5. It is easier to collect taxes from those who have the most. It is the most effective and reliably productive way to raise revenues—to go where the money is. When the nation at the state and federal levels needs yearly revenues of nearly $4 trillion—over 35 percent of GDP—some form of progressivity becomes a revenue necessity. It is simply not possible to satisfy our current revenue requirements by taxing the poor and the middle class at ever higher rates.

6. Overwhelmingly, today’s state and local revenue systems are regressive. To finance these governments, tax systems extract more, proportionately, from their poorer citizens than from their wealthier ones. Progressivity at the federal level, then, is a means of compensating for the regressivity in the nation’s overall tax system.

7. In a mature economy like ours, with poor rates of saving and slow or faltering growth, the government can stimulate spending by adjusting tax rates and increasing public expenditures. Progressive taxation during these periods boosts consumption and stimulates economic activity.

8. The marginal utility of income tends to fall as income rises. An extra dollar is worth more to a low-wage worker than to a high-wage one, since the former has fewer dollars to spend. Since corporations and those with higher incomes receive a relatively higher value from public goods and services than do other taxpayers, equitable treatment would require that the highest earners pay more for them. Thus, a utilitarian outcome is achieved and the society’s aggregate welfare is maximized.

9. America has spawned a recent proliferation of millionaires and billionaires, while middle-class incomes have stagnated. The wealth of upper-income Americans has been zooming along, creating two Americas. Inherited wealth, or excessive concentrations of wealth, leads to an elitist and aristocratic society, and a less free and virtuous democracy. The U.S. has become the most unequal of rich nations.
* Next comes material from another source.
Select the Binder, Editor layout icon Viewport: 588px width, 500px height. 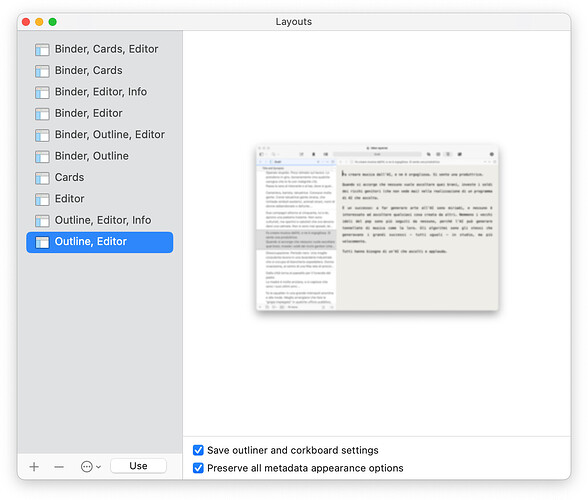point(42,114)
IT’S ABOUT JUSTICE—The concept of progressive taxation does not easily fit the way economists think. They prefer mathematical models and scientific demonstrations and are less at home with qualitative judgments. It is hard to quantify the benefits of progressivity—to set marginal rates and verify the outcomes. Critics claim that progressive taxation destroys incentive, thereby threatening capital structures and the nation’s standard of living. But they are hard-pressed to present verifiable evidence that economic incentive is dampened by higher marginal rates on upper incomes. In the 1950s and again in the 1990s, income taxes increased and the economy grew robustly.

Increased progressivity addresses the inequity of the low taxes on corporations and investments and the high taxes on wages. A fairer and simpler tax code with far fewer tax breaks would help restore much-needed trust in our tax system. Tax policy decisions are ultimately political rather than economic ones. They are properly made by elected officials to accommodate the society. Tax justice is critical to political equality and to guaranteeing Americans the means of equitable participation in their society.

We have witnessed the Republicans’ wide-ranging dismantling of America’s system of progressive taxation. The Democrats need a basic strategy to counter this agenda. Do they have one? Do they have the will and the stamina necessary to carry out such a plan?